(Your task):
Each line of the material below is to be given again exactly.

(Records supplied):
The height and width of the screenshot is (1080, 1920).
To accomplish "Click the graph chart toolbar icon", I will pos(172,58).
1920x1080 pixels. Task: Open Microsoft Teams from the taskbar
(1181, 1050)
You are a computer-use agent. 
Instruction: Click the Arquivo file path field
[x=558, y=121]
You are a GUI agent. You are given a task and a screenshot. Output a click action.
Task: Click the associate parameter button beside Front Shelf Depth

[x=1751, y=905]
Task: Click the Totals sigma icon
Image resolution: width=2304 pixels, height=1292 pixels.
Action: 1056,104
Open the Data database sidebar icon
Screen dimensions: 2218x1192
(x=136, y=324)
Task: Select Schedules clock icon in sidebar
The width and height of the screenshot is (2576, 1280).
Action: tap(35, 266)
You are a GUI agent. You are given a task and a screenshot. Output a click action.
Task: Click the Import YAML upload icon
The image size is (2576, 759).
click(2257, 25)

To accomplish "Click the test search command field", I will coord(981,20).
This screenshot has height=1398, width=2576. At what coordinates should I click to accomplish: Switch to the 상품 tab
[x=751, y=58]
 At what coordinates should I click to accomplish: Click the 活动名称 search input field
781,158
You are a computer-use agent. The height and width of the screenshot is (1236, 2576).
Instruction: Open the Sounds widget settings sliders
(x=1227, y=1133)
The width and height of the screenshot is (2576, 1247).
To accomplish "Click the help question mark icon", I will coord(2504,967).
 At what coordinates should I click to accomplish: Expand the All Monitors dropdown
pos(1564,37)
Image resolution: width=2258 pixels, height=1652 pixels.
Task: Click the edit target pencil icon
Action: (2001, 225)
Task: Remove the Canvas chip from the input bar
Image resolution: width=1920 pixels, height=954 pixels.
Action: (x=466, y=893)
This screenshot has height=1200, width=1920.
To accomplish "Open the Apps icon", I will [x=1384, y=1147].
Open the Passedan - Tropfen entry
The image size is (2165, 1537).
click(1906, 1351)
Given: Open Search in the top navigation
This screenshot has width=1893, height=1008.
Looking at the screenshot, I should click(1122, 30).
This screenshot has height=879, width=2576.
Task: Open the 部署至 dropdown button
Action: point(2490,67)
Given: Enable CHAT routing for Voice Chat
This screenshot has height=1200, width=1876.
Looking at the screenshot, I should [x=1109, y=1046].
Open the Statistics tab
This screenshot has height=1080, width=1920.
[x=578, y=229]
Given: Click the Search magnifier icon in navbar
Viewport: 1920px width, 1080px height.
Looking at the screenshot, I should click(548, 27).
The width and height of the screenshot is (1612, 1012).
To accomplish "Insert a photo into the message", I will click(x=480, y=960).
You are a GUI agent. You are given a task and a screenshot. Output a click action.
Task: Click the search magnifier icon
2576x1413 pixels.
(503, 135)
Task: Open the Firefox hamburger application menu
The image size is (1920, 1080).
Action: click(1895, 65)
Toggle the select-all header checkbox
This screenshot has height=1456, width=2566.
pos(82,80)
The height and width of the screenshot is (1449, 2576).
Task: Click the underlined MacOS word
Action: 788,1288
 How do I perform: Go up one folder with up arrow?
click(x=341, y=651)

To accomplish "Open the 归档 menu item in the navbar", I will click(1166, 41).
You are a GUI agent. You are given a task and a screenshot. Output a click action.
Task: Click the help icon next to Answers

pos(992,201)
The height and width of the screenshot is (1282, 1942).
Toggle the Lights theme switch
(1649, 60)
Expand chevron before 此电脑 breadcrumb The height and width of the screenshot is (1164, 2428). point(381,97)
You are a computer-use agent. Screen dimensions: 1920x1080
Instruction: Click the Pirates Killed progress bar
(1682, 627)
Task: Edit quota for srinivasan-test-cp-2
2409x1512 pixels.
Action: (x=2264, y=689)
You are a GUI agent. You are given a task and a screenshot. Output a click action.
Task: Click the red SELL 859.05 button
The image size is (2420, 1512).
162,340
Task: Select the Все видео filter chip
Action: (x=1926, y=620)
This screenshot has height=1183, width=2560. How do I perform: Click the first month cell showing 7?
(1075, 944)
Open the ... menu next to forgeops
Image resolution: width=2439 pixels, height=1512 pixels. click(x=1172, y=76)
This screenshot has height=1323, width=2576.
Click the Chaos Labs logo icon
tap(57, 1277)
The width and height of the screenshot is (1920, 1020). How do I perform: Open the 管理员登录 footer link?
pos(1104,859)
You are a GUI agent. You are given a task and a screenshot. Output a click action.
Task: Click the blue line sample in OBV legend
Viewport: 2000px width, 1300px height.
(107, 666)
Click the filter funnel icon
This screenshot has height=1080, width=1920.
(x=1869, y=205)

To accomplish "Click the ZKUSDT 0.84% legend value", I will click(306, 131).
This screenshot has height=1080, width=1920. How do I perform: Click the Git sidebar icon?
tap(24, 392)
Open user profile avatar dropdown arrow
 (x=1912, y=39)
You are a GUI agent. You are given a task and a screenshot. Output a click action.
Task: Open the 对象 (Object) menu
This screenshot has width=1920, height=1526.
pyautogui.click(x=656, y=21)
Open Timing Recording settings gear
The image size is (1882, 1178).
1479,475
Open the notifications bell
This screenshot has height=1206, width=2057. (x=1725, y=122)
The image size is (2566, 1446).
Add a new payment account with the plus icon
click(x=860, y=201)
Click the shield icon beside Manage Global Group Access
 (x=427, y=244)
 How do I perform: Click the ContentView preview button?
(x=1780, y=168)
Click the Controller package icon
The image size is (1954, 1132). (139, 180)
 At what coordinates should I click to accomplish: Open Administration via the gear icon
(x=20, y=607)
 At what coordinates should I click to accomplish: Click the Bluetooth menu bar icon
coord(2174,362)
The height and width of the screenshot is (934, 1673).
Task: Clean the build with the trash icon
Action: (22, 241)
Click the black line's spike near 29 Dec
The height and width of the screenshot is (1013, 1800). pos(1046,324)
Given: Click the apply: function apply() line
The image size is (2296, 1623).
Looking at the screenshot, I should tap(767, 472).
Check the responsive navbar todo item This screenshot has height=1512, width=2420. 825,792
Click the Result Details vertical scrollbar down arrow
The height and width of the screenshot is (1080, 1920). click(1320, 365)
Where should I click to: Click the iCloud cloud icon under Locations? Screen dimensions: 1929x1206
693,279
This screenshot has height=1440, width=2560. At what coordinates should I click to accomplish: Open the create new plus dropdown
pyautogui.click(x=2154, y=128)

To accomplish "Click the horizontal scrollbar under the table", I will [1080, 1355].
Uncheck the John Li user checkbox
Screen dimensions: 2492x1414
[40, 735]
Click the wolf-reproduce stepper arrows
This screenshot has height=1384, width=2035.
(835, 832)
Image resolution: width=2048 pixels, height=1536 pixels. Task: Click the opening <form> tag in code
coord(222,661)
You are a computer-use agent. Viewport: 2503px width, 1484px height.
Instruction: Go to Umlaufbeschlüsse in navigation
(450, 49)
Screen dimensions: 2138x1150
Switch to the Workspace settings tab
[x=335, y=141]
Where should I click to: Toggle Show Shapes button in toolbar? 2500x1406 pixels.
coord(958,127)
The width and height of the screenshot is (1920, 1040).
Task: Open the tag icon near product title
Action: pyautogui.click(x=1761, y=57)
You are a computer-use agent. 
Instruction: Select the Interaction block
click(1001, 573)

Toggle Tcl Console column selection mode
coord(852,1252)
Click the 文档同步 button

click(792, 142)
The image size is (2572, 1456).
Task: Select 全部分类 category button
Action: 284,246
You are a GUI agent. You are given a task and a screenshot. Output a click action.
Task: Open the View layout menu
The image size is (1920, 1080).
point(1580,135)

(Solution to the exercise):
The height and width of the screenshot is (1080, 1920).
To accomplish "Click the graph chart toolbar icon", I will pos(172,58).
1920x1080 pixels. Task: Open Microsoft Teams from the taskbar
(1181, 1050)
You are a computer-use agent. 
Instruction: Click the Arquivo file path field
[x=558, y=121]
You are a GUI agent. You are given a task and a screenshot. Output a click action.
Task: Click the associate parameter button beside Front Shelf Depth

[x=1751, y=905]
Task: Click the Totals sigma icon
Image resolution: width=2304 pixels, height=1292 pixels.
Action: 1056,104
Open the Data database sidebar icon
Screen dimensions: 2218x1192
(x=136, y=324)
Task: Select Schedules clock icon in sidebar
The width and height of the screenshot is (2576, 1280).
Action: tap(35, 266)
You are a GUI agent. You are given a task and a screenshot. Output a click action.
Task: Click the Import YAML upload icon
The image size is (2576, 759).
click(2257, 25)

To accomplish "Click the test search command field", I will coord(981,20).
This screenshot has height=1398, width=2576. At what coordinates should I click to accomplish: Switch to the 상품 tab
[x=751, y=58]
 At what coordinates should I click to accomplish: Click the 活动名称 search input field
781,158
You are a computer-use agent. The height and width of the screenshot is (1236, 2576).
Instruction: Open the Sounds widget settings sliders
(x=1227, y=1133)
The width and height of the screenshot is (2576, 1247).
To accomplish "Click the help question mark icon", I will coord(2504,967).
 At what coordinates should I click to accomplish: Expand the All Monitors dropdown
pos(1564,37)
Image resolution: width=2258 pixels, height=1652 pixels.
Task: Click the edit target pencil icon
Action: (2001, 225)
Task: Remove the Canvas chip from the input bar
Image resolution: width=1920 pixels, height=954 pixels.
Action: (x=466, y=893)
This screenshot has height=1200, width=1920.
To accomplish "Open the Apps icon", I will [x=1384, y=1147].
Open the Passedan - Tropfen entry
The image size is (2165, 1537).
click(1906, 1351)
Given: Open Search in the top navigation
This screenshot has width=1893, height=1008.
Looking at the screenshot, I should click(1122, 30).
This screenshot has height=879, width=2576.
Task: Open the 部署至 dropdown button
Action: point(2490,67)
Given: Enable CHAT routing for Voice Chat
This screenshot has height=1200, width=1876.
Looking at the screenshot, I should [x=1109, y=1046].
Open the Statistics tab
This screenshot has height=1080, width=1920.
[x=578, y=229]
Given: Click the Search magnifier icon in navbar
Viewport: 1920px width, 1080px height.
Looking at the screenshot, I should click(548, 27).
The width and height of the screenshot is (1612, 1012).
To accomplish "Insert a photo into the message", I will click(x=480, y=960).
You are a GUI agent. You are given a task and a screenshot. Output a click action.
Task: Click the search magnifier icon
2576x1413 pixels.
(503, 135)
Task: Open the Firefox hamburger application menu
The image size is (1920, 1080).
Action: click(1895, 65)
Toggle the select-all header checkbox
This screenshot has height=1456, width=2566.
pos(82,80)
The height and width of the screenshot is (1449, 2576).
Task: Click the underlined MacOS word
Action: 788,1288
 How do I perform: Go up one folder with up arrow?
click(x=341, y=651)

To accomplish "Open the 归档 menu item in the navbar", I will click(1166, 41).
You are a GUI agent. You are given a task and a screenshot. Output a click action.
Task: Click the help icon next to Answers

pos(992,201)
The height and width of the screenshot is (1282, 1942).
Toggle the Lights theme switch
(1649, 60)
Expand chevron before 此电脑 breadcrumb The height and width of the screenshot is (1164, 2428). point(381,97)
You are a computer-use agent. Screen dimensions: 1920x1080
Instruction: Click the Pirates Killed progress bar
(1682, 627)
Task: Edit quota for srinivasan-test-cp-2
2409x1512 pixels.
Action: (x=2264, y=689)
You are a GUI agent. You are given a task and a screenshot. Output a click action.
Task: Click the red SELL 859.05 button
The image size is (2420, 1512).
162,340
Task: Select the Все видео filter chip
Action: (x=1926, y=620)
This screenshot has height=1183, width=2560. How do I perform: Click the first month cell showing 7?
(1075, 944)
Open the ... menu next to forgeops
Image resolution: width=2439 pixels, height=1512 pixels. click(x=1172, y=76)
This screenshot has height=1323, width=2576.
Click the Chaos Labs logo icon
tap(57, 1277)
The width and height of the screenshot is (1920, 1020). How do I perform: Open the 管理员登录 footer link?
pos(1104,859)
You are a GUI agent. You are given a task and a screenshot. Output a click action.
Task: Click the blue line sample in OBV legend
Viewport: 2000px width, 1300px height.
(107, 666)
Click the filter funnel icon
This screenshot has height=1080, width=1920.
(x=1869, y=205)

To accomplish "Click the ZKUSDT 0.84% legend value", I will click(306, 131).
This screenshot has height=1080, width=1920. How do I perform: Click the Git sidebar icon?
tap(24, 392)
Open user profile avatar dropdown arrow
 (x=1912, y=39)
You are a GUI agent. You are given a task and a screenshot. Output a click action.
Task: Open the 对象 (Object) menu
This screenshot has width=1920, height=1526.
pyautogui.click(x=656, y=21)
Open Timing Recording settings gear
The image size is (1882, 1178).
1479,475
Open the notifications bell
This screenshot has height=1206, width=2057. (x=1725, y=122)
The image size is (2566, 1446).
Add a new payment account with the plus icon
click(x=860, y=201)
Click the shield icon beside Manage Global Group Access
 (x=427, y=244)
 How do I perform: Click the ContentView preview button?
(x=1780, y=168)
Click the Controller package icon
The image size is (1954, 1132). (139, 180)
 At what coordinates should I click to accomplish: Open Administration via the gear icon
(x=20, y=607)
 At what coordinates should I click to accomplish: Click the Bluetooth menu bar icon
coord(2174,362)
The height and width of the screenshot is (934, 1673).
Task: Clean the build with the trash icon
Action: (22, 241)
Click the black line's spike near 29 Dec
The height and width of the screenshot is (1013, 1800). pos(1046,324)
Given: Click the apply: function apply() line
The image size is (2296, 1623).
Looking at the screenshot, I should tap(767, 472).
Check the responsive navbar todo item This screenshot has height=1512, width=2420. 825,792
Click the Result Details vertical scrollbar down arrow
The height and width of the screenshot is (1080, 1920). click(1320, 365)
Where should I click to: Click the iCloud cloud icon under Locations? Screen dimensions: 1929x1206
693,279
This screenshot has height=1440, width=2560. At what coordinates should I click to accomplish: Open the create new plus dropdown
pyautogui.click(x=2154, y=128)

To accomplish "Click the horizontal scrollbar under the table", I will [1080, 1355].
Uncheck the John Li user checkbox
Screen dimensions: 2492x1414
[40, 735]
Click the wolf-reproduce stepper arrows
This screenshot has height=1384, width=2035.
(835, 832)
Image resolution: width=2048 pixels, height=1536 pixels. Task: Click the opening <form> tag in code
coord(222,661)
You are a computer-use agent. Viewport: 2503px width, 1484px height.
Instruction: Go to Umlaufbeschlüsse in navigation
(450, 49)
Screen dimensions: 2138x1150
Switch to the Workspace settings tab
[x=335, y=141]
Where should I click to: Toggle Show Shapes button in toolbar? 2500x1406 pixels.
coord(958,127)
The width and height of the screenshot is (1920, 1040).
Task: Open the tag icon near product title
Action: pyautogui.click(x=1761, y=57)
You are a computer-use agent. 
Instruction: Select the Interaction block
click(1001, 573)

Toggle Tcl Console column selection mode
coord(852,1252)
Click the 文档同步 button

click(792, 142)
The image size is (2572, 1456).
Task: Select 全部分类 category button
Action: 284,246
You are a GUI agent. You are given a task and a screenshot. Output a click action.
Task: Open the View layout menu
The image size is (1920, 1080).
point(1580,135)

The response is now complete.